Книжный на левом берегу Сены
Наконец, она дотронулась до руки Сильвии и крепко ее сжала.
— Вот увидишь, нужный случай обязательно подвернется, — сказала она убежденно, — точно так же, как подвернулась улица Дюпюитрена.
Есть ли что-то, чем она могла бы поторопить этот самый случай?

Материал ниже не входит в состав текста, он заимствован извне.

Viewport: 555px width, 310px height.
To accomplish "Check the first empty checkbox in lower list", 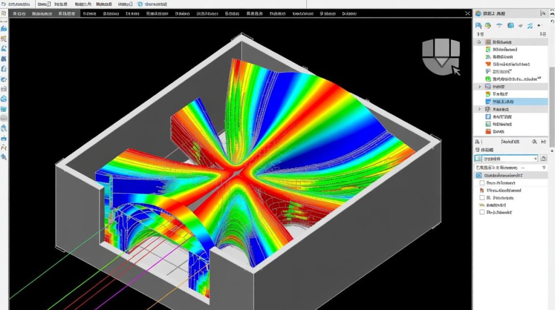I will pos(481,183).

Где-то через неделю после того, как пришло письмо Карлотты, в лавку заглянул Эзра Паунд. Уже начался октябрь, а Сильвия так и не видела его со дня того примечательного обеда у Андре Спира в июле, хотя с тех пор Джеймс Джойс, к ее немалому удовольствию, сделался почти ежедневным посетителем «Шекспира и компании». О, они могли часами напролет играть словами и беззлобно подтрунивать над путешествиями, книгами и общими друзьями. В обществе Джойса самые, казалось бы, обыденные дела приобретали литературное измерение: сигареты она брала закурительно, macarons Адриенны назывались крупинками небесной манны, а любого, кому она вручала томик «Листьев травы», Джойс умолял молитвенно читать поэзию Уитмена. В общении он был ничуть не менее блистательным, чем в своих произведениях. И даже больше. В иные моменты ей приходилось напоминать себе, что все это не сон, а ее реальная жизнь, что Джеймс Джойс — ее друг и весьма симпатизирует ей, иначе не заходил бы почти каждый день к ней в лавку скоротать часок-другой в ее обществе.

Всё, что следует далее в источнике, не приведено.